PASSAGE TO READ:
━━━━━━━━━━━━━━━━━━━━

Calculations such as these point to the real harm of financing current consumption with ever-increasing public debt. Substantial segments of the population become accustomed to levels of government benefits that cannot be sustained. With time, an inheritance of continuous stimulus can be withdrawn slowly, permitting private adjustments and, with luck, resumed economic growth. But the longer the stimulus continues, the greater the likelihood that personal expectations will be shattered by an emergency that an insolvent government is no longer in a position to respond to. That will certainly mean widespread losses and hardship, and perhaps political instability as well, and, worst-case scenario, temptations for Kirchner-style confiscations.
It is remarkable that, in our current straits, and with the demographic clock running out on the graduated reforms to our entitlement programs that nonpartisan think tanks have been propounding for decades, the government has shifted its stimulus machinery into overdrive. With the economy still shaky, we are warned, now is not the time to begin consolidating our debts! With interest rates so low, we would be fools not to borrow trillions more while the getting is good! With the states $7 trillion in debt and maxed out on private borrowing, Washington needs to be doing more not less! This is what a pathological fiscal system sounds like when debt stimulus no longer stimulates and its options are running out.

━━━━━━━━━━━━━━━━━━━━

WHAT IS BEING ASKED: Transcribe the passage on public debt and stimulus word for word, starting at "It is remarkable" and ending at "are running out.".

MATERIAL SUPPLIED:
━━━━━━━━━━━━━━━━━━━━

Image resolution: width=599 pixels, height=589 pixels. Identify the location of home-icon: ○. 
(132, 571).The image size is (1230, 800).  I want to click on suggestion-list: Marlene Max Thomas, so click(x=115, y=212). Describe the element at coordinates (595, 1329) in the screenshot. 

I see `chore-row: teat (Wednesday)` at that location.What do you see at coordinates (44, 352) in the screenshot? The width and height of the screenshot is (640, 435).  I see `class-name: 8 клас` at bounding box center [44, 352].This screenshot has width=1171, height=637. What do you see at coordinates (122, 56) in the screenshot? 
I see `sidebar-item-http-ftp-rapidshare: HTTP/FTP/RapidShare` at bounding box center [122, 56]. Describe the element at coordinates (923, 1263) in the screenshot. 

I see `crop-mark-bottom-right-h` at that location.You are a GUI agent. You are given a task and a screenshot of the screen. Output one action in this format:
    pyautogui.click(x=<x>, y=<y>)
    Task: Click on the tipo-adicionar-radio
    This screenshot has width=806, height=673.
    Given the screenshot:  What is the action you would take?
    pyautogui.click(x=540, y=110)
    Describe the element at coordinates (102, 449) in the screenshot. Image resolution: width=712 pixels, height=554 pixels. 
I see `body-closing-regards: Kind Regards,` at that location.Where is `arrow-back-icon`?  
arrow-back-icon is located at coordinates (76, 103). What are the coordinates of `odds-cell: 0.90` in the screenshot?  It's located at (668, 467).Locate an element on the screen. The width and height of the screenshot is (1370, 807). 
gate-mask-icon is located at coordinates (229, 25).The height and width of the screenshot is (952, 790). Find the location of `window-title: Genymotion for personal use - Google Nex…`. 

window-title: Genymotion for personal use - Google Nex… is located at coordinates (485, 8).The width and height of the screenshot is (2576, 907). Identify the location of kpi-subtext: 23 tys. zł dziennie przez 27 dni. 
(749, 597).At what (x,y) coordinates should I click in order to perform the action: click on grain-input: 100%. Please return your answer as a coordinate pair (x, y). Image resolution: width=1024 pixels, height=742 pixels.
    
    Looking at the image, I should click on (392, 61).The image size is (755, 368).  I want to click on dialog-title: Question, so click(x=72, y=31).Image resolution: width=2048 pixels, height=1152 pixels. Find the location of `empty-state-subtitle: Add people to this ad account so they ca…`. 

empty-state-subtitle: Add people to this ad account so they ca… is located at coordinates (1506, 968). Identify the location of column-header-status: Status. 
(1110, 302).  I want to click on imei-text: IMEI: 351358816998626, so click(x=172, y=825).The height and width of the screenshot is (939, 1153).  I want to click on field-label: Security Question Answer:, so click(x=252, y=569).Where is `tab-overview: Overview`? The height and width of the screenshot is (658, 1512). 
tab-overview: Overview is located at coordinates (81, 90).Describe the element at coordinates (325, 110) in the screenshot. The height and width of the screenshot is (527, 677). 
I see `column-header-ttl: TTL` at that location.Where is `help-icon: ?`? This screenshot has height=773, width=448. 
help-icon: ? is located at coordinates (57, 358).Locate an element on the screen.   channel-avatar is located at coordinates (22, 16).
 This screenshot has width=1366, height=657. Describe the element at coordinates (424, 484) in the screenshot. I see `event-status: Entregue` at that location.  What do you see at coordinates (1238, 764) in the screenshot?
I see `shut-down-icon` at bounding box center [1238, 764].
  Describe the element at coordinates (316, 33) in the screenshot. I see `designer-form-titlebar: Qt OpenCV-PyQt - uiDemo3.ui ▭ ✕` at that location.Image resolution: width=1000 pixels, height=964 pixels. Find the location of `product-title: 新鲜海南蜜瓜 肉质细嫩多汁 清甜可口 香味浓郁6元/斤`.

━━━━━━━━━━━━━━━━━━━━

OUTPUT FOR THIS TASK:
It is remarkable that, in our current straits, and with the demographic clock running out on the graduated reforms to our entitlement programs that nonpartisan think tanks have been propounding for decades, the government has shifted its stimulus machinery into overdrive. With the economy still shaky, we are warned, now is not the time to begin consolidating our debts! With interest rates so low, we would be fools not to borrow trillions more while the getting is good! With the states $7 trillion in debt and maxed out on private borrowing, Washington needs to be doing more not less! This is what a pathological fiscal system sounds like when debt stimulus no longer stimulates and its options are running out.